The tension between conscience and
duty will be heightened in a proposed presidential executive order called “Establishing
a Government-Wide Initiative to Respect Religious Freedom.” I heard about this initiative on NPR last
week. The Investigative Fund, a
non-profit corporation dedicated “to improving the scope and overall quality of
investigative reporting in the independent press and beyond,” and the Nation
Institute published an article by Sarah Posner on February 1, 2017.
“The
draft order seeks to create wholesale exemptions for people and organizations
who claim religious or moral objections to same-sex marriage, premarital sex,
abortion, and trans identity, and it seeks to curtail women’s access to
contraception and abortion through the Affordable Care Act.”

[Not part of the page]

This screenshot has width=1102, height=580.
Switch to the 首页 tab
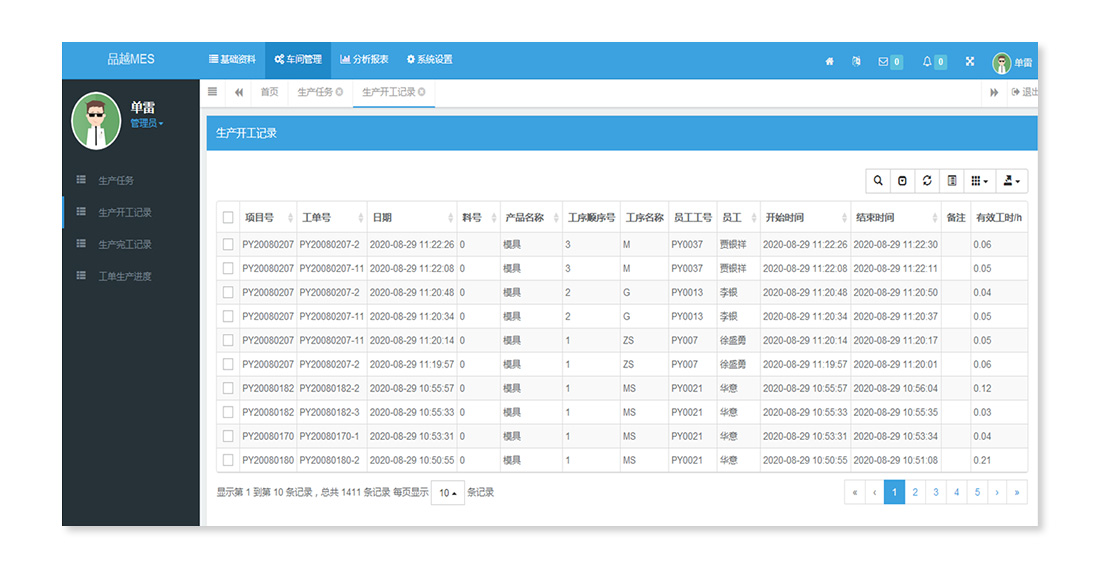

Of course we have no way of knowing
whether this proposed “order” will see the light of day. But if it does, it is the judiciary who will
be deciding, among other things, its First Amendment implications.
I will resist the temptation to offer solutions
to the troubling issues presented in this column. Instead, I leave to you, dear readers, some questions
to ponder, a kind of test.
Freedom to worship is one thing, but
freedom to exercise and to practice one’s religion is another. How does this distinction affect how we view
the position of the administrative judge in Texas and the reach of the Initiative
to Respect Religious Freedom?
What is a religion? Does the term “religion” apply only to “established”
religions?
Can a set of unique religious
principles created by a small group of people constitute a religion? Do numbers matter? Does it matter whether this number is 150,000
or 150?
Do
judges who render decisions that protect religious practices for those
charged with violating statutes that prohibit those practices help to establish
religion?
My view? Bring me a case to decide and I will do my
best to provide a principled and coherent answer. I know many of you are not shy about sharing
your answers or impressions with me.
That is your option. But not to
worry, I grade on a curve.
Post
Script- Judge Joseph Wapner, a principled judge who consistently decided cases
with impartiality, fairness and dedication to the rule of law, was my friend
and colleague. He passed away last
week. Whether he decided a civil case
involving complex business transactions in the Los Angeles Superior Court, or
decided whether a pet store negligently dyed a French poodle blue instead of
pink on “The People’s Court,” Judge Wapner was the nation’s quintessential fair
judge. Unlike many of his television successors,
he treated litigants with dignity and fairness.
It was easy for him, because he was just being himself. He showed the nation what the judiciary is at
its finest. Goodbye, Joe, and thanks for
providing the standard we all strive to achieve.